The study had limitations to consider, including the open-label nature of the extension period. All patients were on active drug, which may have increased perceived responses and expectation of improvement. Because patients were required to complete the Week 24 visit of the randomised DB study to enroll in the OLE, the potential existed for selection bias. Survival bias may have existed in the OLE, and patients experiencing AEs or poor response may have discontinued, whereas those who responded well continued in the study, possibly inflating the efficacy responses. To combat this artificial increase in response rates, the European League Against Rheumatism recommends the use of absolute numbers for data analysis.[17]

Previous studies have reported subjective health complaints that may be due to the nocebo response, or patients’ own negative expectations that lead to negative symptoms during treatment.[18 19] In the current study, no clear difference in AEs was reported among patients in different treatment sequences, and the discontinuation rate did not reflect a clear pattern based on receipt of FKB327 or the RP.

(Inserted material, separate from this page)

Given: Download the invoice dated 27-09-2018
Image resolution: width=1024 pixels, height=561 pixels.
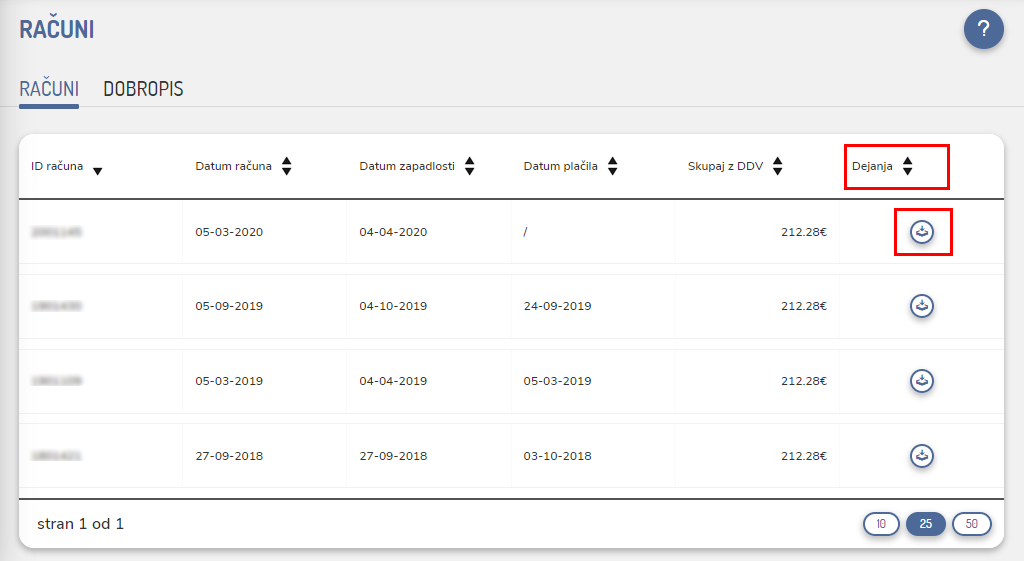Looking at the screenshot, I should click(x=922, y=456).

This report provides evidence that double-switching treatment had no effect on safety; however, the number of evaluable double-switched patients was limited, and the study design allowed for evaluation of double switching for patients in the F-RP-F treatment group, but not in those in the RP-F-RP group; however, F-RP-F is to be expected in clinical practice. Further investigation is needed for switching treatments between the reference and biosimilar products.[11]

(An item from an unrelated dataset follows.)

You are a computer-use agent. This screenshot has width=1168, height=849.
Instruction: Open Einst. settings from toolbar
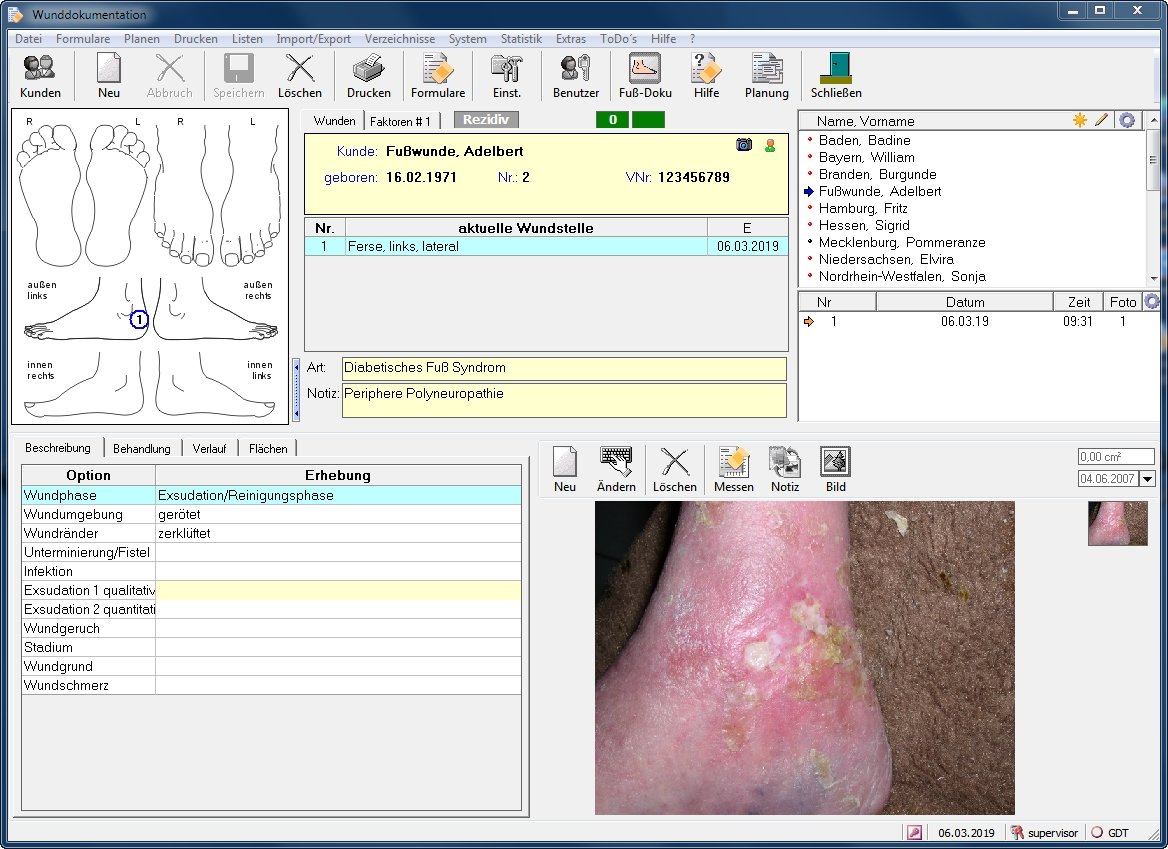pyautogui.click(x=506, y=76)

Importantly, the results of the current study significantly extend the preliminary analysis conducted after the first 54 weeks.[9] The preliminary analysis demonstrated comparability of FKB327 and RP in terms of efficacy, safety and immunogenicity. Furthermore, no effect of switching was observed between treatments in the OLE in the preliminary analysis through Week 54. The current report, which is the final analysis of the 2-year DB study and OLE, provides long-term results, extending the previously published results out to 2 years and demonstrating comparable safety, efficacy and immunogenicity of FKB327 with the RP. Furthermore, no effect of single or double switching between treatments was reported in this longer-term setting.

CONCLUSION

Data from the DB and OLE studies demonstrate that the safety and efficacy of the adalimumab biosimilar FKB327 were maintained and comparable to RP adalimumab, both over long-term treatment and when patients were switched between the biosimilar and the RP. Similarly, immunogenicity was comparable between FKB327 and the RP over long-term treatment and in the switching portions of the study. Because these results support the biosimilarity of FKB327 and the RP over a period of 2 years, with no impact of switching and double switching between the two drugs, FKB327 should be useful in all chronic immune-mediated inflammatory diseases for which adalimumab is indicated.